---------- Pasaje del texto

POR: JUAN LAGUNAS
Una connotación de la palabra “apocalipsis” denota caos; empero, si la asumimos a partir del texto bíblico, significa “revelación”. En estos tiempos de covid-19, se vuelve imprescindible “El ángel exterminador”, de Luis Buñuel. El argumento se resume en un vocablo: angustia.
En la trama, un fragmento de la sociedad burguesa de la época experimenta un cónclave; pero, por algo enigmático, no puede salir de la residencia. La reclusión (como después lo describiría José Saramago, en Ensayo sobre la ceguera) conduce a los contertulios al primer estadio del hombre: el salvajismo. La atmósfera se tiñe de un halo de atrocidad.
La casa se transforma en un dédalo y, a la vez, en una mazmorra gélida y dubitativa (infestada por la barahúnda… El desorden). El director da rienda a una situación cíclica de su material fílmico: la impaciencia.
Los efectos del encierro ya habían sido tratados, a nivel de narrativa, por Stefan Zweig, en Una partida de ajedrez. Sin embargo, el cineasta los matiza y engrandece en la inevitable interacción; sobre todo, en los personajes de Silvia Pinal y Enrique Rambal. El universo surrealista mantiene al cinéfilo casi en vilo, a punto del vértigo.

--------------------
---------- Entradas del listado

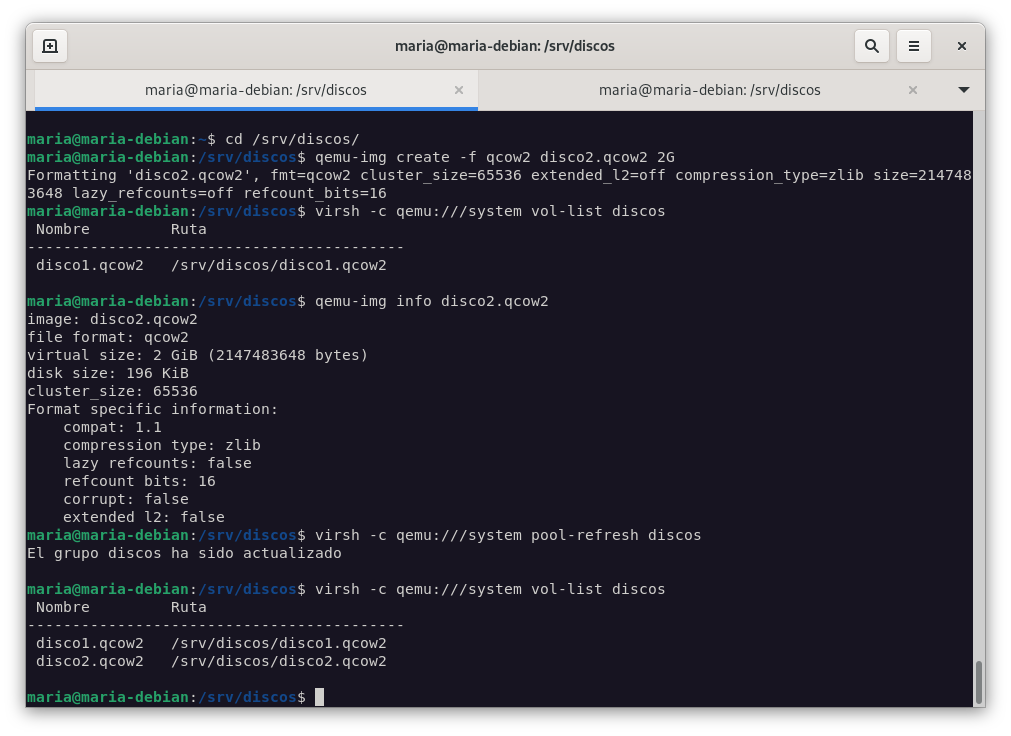Click the vertical scrollbar thumb
Screen dimensions: 1011x736
[978, 682]
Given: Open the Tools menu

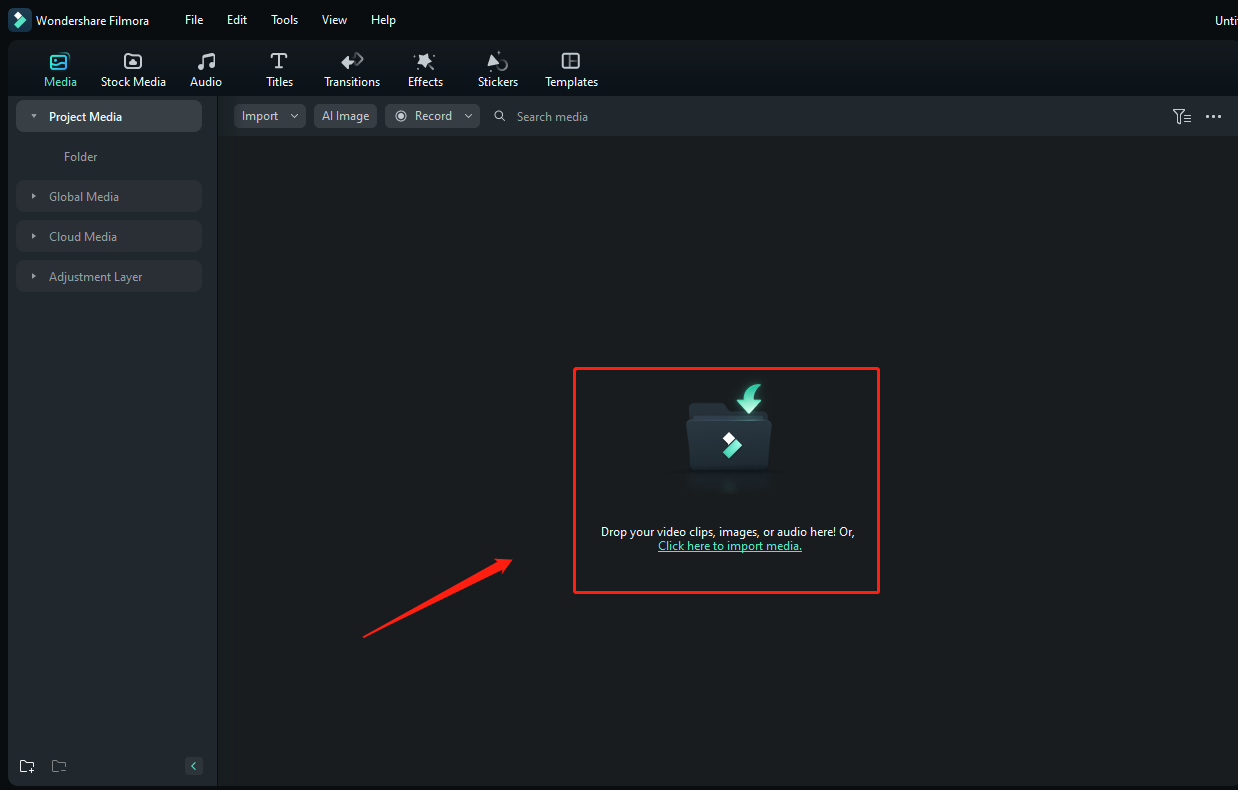Looking at the screenshot, I should pyautogui.click(x=284, y=19).
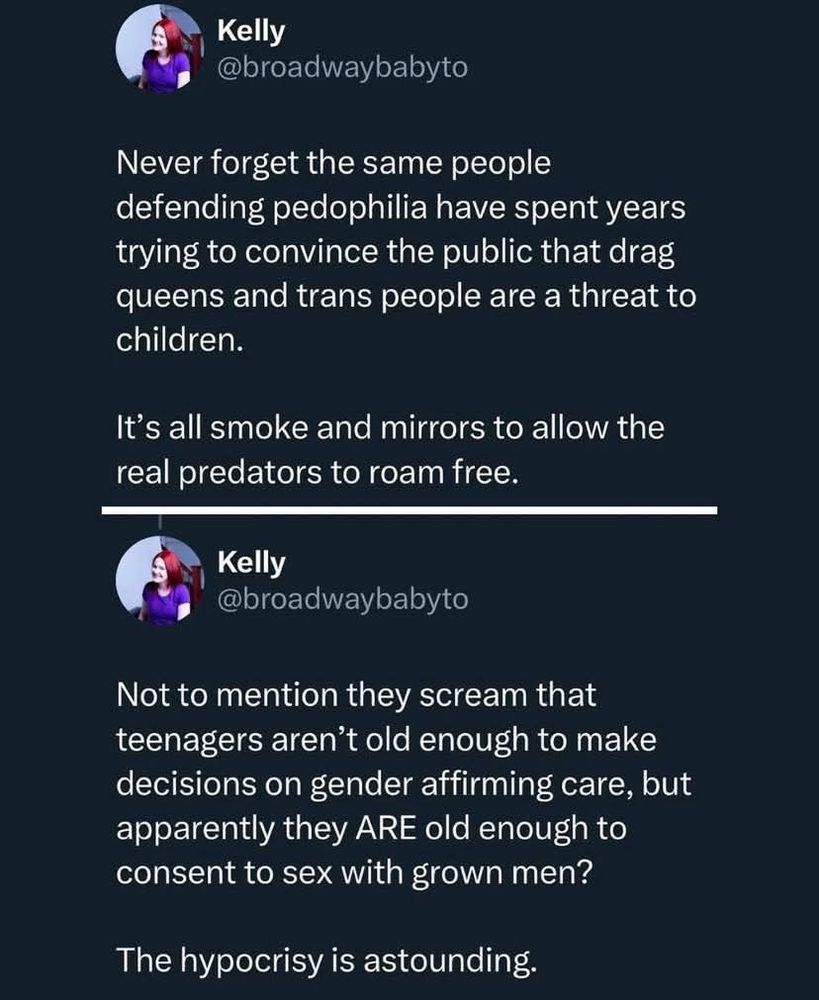Click the line 'queens and trans people are a threat to'

coord(406,297)
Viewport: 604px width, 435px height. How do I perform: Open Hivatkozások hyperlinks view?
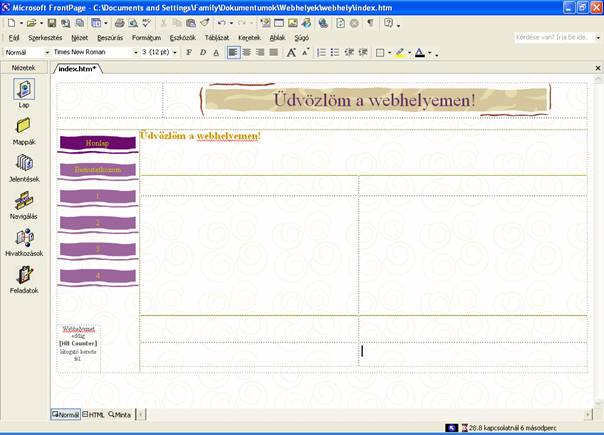[x=24, y=240]
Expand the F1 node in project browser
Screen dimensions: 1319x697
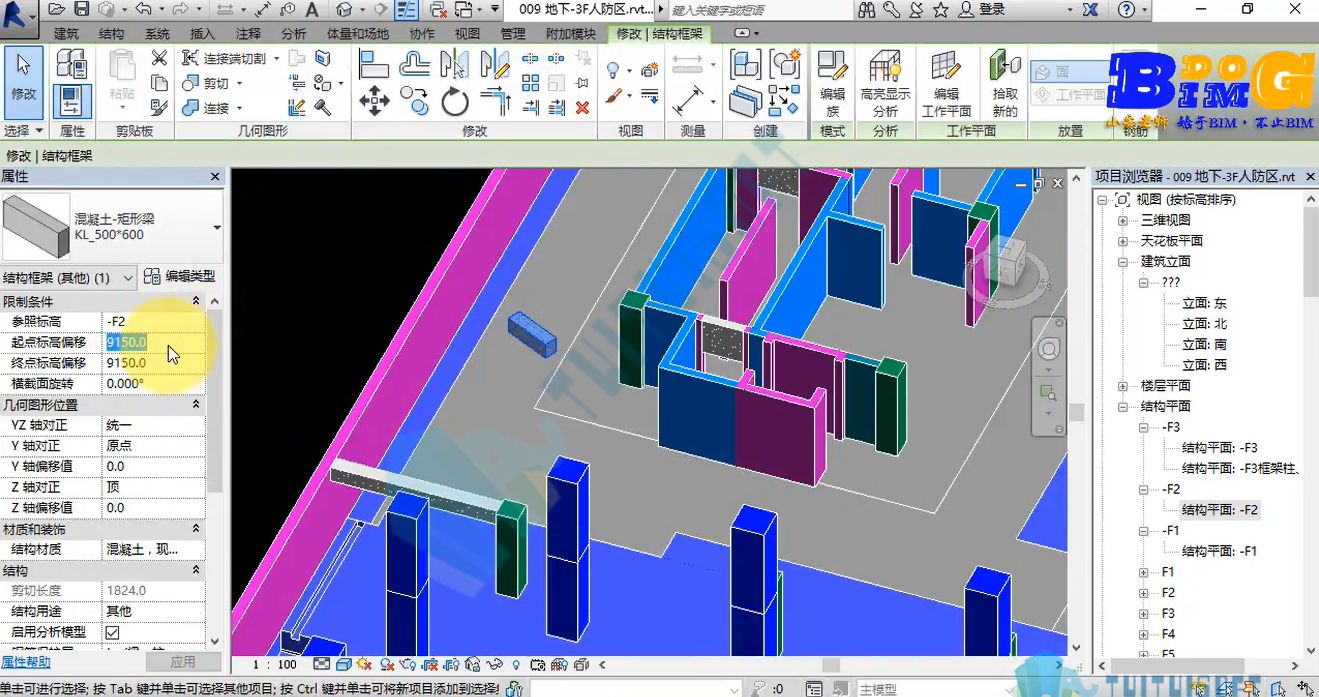[x=1143, y=572]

--------------------

Preguntas por responder
A – De acuerdo con el texto sobre «El ángel exterminador», ¿con qué vocablo se resume el argumento de la película?
B – Prosiga el texto sobre «El ángel exterminador» a partir del punto en que concluye.
El listado constituye un material independiente del texto.

Resultados de tareas
A – Angustia.

B –
Se trata, en suma, de una sátira sistémica de la opulencia. En definitiva, un desarrollo subversivo y disolvente; pavoroso y extraordinario que, quizá sin proponérselo, estremece el pensamiento.
En la obra se plantea un pasaje ataviado de alucinación (típico en el trabajo de Buñuel), cuando una mujer es acosada por una mano (que sale de una puerta y recorre la estancia).
Con base en eso, surge la cavilación en torno a la hipocresía de la sociedad, que vive inmersa en la cultura de la simulación. Así, desde la óptica de la apariencia, no pasa nada; el fingimiento se expande… En contraste, en medio de la desesperación, emergen la pugna y la discrepancia. El ser humano vive, como en este caso, en una continua represión; y, dentro de la debacle, la apariencia se sepulta, para dar paso a los instintos bárbaros.
Un pasaje decisivo de la cinta gira en torno a los alimentos y la tensión sexual. El confinamiento propicia una especie de ofuscamiento de los sentidos, sin duda. Todos desean marcharse, mas no saben cómo. Algo intangible los maniata.
En palabras del propio autor, este conflicto sí habría sido solucionado en una clase social distinta, como la obrera. Con esto, nos da a entender que el estípite del disturbio no se atenúa desde el poder económico; al contrario, adquiere acento bélico. La frivolidad no se lleva con la desdicha. Son una dicotomía indisoluble.
Vale la pena retornar a este largometraje (concebido en 1962), que tiene una duración de 90 minutos. Y más ahora, en que el cautiverio (a causa de la pandemia) tiende un puente sutil con la meditación.